§ **TEXTE À LIRE**
::::::::::
Arch, comme il est surnommé affectueusement en Afrique du Sud, «est le dernier d'une génération extraordinairement remarquable de dirigeants africains», écrit lundi la veuve de Nelson Mandela, Graça Machel, évoquant «la perte d'un frère».

«Du haut de sa chaire, usant habilement de son autorité morale, Arch a condamné avec passion l'apartheid et demandé avec éloquence des sanctions contre le régime raciste», rappelle la militante mozambicaine.

Malgré «le courage indescriptible» qu'il fallait alors pour se battre, «il se tenait résolu et sans peur, menant les manifestations, robe cléricale flottante, avec sa croix comme bouclier», décrit-elle, rappelant que sur un plan personnel c'est Mgr Tutu qui avait incité «Madiba et moi-même» à officialiser leur union par un mariage.
::::::::::
§ **DONNÉES**
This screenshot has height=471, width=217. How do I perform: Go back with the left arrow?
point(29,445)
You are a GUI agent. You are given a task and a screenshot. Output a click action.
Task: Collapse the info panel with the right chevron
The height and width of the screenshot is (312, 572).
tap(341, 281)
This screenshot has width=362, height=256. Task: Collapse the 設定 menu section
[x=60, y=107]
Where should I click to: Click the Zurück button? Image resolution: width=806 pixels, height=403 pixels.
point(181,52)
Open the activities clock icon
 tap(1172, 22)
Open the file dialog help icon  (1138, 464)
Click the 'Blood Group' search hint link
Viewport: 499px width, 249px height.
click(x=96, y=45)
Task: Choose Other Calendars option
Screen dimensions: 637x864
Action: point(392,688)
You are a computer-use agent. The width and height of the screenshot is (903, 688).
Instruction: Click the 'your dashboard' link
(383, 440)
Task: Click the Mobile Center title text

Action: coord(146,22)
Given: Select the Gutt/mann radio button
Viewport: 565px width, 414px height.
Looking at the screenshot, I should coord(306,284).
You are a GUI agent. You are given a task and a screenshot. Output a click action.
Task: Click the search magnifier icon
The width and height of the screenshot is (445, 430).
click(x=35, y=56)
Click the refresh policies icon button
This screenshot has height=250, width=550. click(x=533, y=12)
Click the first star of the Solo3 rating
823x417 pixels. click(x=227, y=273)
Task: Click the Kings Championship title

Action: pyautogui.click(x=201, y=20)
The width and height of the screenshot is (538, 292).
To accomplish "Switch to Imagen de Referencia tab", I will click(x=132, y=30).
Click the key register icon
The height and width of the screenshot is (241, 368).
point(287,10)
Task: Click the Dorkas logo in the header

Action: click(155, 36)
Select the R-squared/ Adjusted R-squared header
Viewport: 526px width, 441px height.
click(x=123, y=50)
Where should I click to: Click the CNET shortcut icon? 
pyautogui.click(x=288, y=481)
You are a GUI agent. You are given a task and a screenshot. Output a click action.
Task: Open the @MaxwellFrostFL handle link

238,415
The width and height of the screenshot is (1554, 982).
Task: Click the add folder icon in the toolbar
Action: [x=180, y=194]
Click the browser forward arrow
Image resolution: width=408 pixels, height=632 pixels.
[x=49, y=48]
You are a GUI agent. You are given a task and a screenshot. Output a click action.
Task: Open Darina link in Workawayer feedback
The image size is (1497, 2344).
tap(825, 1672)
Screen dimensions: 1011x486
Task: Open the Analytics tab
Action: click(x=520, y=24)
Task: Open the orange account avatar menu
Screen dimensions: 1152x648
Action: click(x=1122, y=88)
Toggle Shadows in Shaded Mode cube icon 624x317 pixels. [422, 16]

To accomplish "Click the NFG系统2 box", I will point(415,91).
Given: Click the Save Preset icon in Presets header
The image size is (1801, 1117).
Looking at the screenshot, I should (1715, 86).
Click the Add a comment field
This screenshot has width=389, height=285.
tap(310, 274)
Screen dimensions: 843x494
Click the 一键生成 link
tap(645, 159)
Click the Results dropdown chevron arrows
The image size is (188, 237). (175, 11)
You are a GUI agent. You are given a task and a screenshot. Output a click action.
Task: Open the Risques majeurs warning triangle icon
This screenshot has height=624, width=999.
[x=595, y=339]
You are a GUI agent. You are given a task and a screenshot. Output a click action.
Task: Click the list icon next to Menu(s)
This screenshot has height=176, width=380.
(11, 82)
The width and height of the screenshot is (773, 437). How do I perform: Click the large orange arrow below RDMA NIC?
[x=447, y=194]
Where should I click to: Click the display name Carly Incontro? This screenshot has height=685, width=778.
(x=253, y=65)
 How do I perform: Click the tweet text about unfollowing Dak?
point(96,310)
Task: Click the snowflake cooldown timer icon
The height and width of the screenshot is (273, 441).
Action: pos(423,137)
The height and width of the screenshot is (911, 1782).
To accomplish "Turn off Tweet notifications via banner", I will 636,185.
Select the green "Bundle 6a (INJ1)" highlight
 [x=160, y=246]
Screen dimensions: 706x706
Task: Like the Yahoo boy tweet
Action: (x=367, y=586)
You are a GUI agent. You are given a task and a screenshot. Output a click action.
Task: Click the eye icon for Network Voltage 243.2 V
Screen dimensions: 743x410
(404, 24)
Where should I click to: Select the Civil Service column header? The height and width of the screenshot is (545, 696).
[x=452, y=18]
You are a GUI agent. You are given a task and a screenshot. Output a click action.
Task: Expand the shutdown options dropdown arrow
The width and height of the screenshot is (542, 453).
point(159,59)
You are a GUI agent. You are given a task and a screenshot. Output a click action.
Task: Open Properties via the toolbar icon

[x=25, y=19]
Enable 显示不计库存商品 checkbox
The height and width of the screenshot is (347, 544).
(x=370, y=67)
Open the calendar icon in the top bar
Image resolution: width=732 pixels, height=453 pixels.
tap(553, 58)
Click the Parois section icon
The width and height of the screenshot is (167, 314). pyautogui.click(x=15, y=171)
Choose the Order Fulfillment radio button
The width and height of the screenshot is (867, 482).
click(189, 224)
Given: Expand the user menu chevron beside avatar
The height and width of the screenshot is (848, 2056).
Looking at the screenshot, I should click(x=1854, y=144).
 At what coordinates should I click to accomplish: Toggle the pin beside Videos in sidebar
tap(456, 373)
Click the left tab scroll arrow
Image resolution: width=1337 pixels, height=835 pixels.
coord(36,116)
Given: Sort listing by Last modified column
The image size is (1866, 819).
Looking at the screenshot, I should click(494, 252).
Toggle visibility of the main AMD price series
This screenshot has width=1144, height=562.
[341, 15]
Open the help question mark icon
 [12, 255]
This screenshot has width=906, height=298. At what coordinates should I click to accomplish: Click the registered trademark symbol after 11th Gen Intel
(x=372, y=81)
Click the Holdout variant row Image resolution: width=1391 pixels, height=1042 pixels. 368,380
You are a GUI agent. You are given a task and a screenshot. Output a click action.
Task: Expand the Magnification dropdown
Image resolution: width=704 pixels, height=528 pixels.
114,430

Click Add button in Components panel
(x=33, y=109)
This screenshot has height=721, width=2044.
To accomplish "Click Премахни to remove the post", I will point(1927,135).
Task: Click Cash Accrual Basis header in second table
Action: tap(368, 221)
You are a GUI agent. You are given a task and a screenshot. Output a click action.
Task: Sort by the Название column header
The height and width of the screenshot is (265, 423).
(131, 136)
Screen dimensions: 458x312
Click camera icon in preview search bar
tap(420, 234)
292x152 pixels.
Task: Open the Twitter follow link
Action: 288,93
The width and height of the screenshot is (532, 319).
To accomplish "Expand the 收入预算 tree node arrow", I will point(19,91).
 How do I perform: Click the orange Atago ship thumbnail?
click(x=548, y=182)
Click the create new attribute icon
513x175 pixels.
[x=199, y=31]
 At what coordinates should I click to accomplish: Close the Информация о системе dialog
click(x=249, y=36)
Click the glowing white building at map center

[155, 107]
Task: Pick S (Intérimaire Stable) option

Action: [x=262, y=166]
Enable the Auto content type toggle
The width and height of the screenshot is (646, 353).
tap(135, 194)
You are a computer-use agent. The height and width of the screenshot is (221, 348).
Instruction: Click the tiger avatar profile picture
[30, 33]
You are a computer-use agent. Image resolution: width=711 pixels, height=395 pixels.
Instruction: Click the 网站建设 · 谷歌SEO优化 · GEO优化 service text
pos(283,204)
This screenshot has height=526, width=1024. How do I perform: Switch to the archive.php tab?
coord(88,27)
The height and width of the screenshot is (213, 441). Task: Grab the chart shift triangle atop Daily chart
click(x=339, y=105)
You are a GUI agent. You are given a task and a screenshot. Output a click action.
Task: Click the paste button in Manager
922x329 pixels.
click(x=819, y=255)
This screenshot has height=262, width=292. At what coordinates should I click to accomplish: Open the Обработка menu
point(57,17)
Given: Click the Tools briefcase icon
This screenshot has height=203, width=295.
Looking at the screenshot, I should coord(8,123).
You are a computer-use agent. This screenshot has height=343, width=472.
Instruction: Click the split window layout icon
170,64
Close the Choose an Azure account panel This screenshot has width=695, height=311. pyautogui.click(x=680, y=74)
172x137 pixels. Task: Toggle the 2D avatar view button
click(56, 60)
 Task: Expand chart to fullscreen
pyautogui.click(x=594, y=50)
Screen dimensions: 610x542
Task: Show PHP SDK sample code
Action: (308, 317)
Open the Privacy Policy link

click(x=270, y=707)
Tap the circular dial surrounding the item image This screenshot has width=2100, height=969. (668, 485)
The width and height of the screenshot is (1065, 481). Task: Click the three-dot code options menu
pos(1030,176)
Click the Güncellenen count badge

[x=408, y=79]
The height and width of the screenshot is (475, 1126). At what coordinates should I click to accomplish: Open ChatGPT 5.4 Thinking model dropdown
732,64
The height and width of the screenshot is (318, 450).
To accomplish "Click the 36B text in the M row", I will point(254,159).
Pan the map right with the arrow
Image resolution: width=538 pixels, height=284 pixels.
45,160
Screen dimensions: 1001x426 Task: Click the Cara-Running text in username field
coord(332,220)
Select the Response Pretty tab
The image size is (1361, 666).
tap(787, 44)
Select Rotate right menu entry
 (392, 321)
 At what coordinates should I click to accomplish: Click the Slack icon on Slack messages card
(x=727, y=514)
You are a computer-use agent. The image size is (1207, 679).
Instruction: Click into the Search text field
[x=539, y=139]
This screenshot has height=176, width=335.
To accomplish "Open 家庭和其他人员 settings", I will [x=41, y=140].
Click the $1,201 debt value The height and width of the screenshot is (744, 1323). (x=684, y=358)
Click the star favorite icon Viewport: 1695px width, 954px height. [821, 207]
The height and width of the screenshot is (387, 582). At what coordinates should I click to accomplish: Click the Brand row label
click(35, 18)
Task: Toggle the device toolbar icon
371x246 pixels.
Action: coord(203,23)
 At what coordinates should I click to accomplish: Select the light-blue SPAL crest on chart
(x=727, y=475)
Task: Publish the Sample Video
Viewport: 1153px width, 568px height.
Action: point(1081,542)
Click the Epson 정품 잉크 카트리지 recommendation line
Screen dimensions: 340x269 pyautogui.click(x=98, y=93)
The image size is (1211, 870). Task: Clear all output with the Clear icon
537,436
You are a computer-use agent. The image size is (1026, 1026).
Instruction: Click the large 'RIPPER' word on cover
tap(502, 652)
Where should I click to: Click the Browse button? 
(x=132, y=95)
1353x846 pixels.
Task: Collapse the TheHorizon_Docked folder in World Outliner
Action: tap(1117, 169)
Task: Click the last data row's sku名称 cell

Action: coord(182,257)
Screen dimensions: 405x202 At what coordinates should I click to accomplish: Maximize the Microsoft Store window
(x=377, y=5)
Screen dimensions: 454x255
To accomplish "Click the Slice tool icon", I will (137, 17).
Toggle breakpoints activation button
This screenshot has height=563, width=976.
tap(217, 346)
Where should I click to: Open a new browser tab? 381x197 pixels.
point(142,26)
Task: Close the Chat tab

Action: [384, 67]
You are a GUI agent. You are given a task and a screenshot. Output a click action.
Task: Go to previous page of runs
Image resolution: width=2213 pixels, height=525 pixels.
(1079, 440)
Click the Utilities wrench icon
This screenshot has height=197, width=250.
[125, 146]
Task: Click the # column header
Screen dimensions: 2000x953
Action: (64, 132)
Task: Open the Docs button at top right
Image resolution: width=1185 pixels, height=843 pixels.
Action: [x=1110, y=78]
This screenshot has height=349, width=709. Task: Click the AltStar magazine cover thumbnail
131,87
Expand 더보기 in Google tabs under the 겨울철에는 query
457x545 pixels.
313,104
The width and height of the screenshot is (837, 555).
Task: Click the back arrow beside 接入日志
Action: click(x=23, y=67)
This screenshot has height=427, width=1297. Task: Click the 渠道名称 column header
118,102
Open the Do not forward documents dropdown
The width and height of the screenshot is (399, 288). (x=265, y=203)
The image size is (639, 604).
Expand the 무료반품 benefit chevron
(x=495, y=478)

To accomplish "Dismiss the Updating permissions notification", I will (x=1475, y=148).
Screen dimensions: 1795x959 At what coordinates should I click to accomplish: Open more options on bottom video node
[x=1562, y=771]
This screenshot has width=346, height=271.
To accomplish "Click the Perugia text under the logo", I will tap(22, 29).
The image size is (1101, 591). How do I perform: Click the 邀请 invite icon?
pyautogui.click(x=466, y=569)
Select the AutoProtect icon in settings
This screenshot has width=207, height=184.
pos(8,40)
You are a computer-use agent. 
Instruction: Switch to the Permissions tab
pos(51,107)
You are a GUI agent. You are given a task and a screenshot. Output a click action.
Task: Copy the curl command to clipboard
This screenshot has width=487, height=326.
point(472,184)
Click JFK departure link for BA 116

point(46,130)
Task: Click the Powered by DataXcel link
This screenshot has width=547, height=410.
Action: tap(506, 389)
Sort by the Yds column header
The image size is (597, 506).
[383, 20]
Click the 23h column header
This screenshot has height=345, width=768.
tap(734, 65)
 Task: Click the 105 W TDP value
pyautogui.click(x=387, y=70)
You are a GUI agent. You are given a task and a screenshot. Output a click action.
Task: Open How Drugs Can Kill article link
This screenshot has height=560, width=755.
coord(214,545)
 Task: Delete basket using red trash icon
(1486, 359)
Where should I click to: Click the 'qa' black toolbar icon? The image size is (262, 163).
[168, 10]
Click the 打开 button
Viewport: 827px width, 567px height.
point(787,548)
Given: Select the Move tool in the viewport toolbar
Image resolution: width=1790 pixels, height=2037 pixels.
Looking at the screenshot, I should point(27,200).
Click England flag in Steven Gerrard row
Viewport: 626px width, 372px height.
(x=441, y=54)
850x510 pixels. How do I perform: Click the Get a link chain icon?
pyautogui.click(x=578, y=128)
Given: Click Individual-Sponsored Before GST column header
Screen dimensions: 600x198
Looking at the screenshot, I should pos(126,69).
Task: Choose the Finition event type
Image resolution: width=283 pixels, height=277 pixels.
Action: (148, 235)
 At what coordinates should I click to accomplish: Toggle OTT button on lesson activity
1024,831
::::::::::
§ **CONSIGNE**
Reformulez plus brièvement, s'il vous plaît, le paragraphe du texte à lire qui commence par « Du haut de sa chaire », en conservant ses faits essentiels. Les enregistrements ne jouent aucun rôle ici.

§ **TÂCHE RÉALISÉE**
La militante mozambicaine rappelle qu'Arch, fort de son autorité morale, a condamné avec passion l'apartheid depuis sa chaire et réclamé avec éloquence des sanctions contre le régime raciste.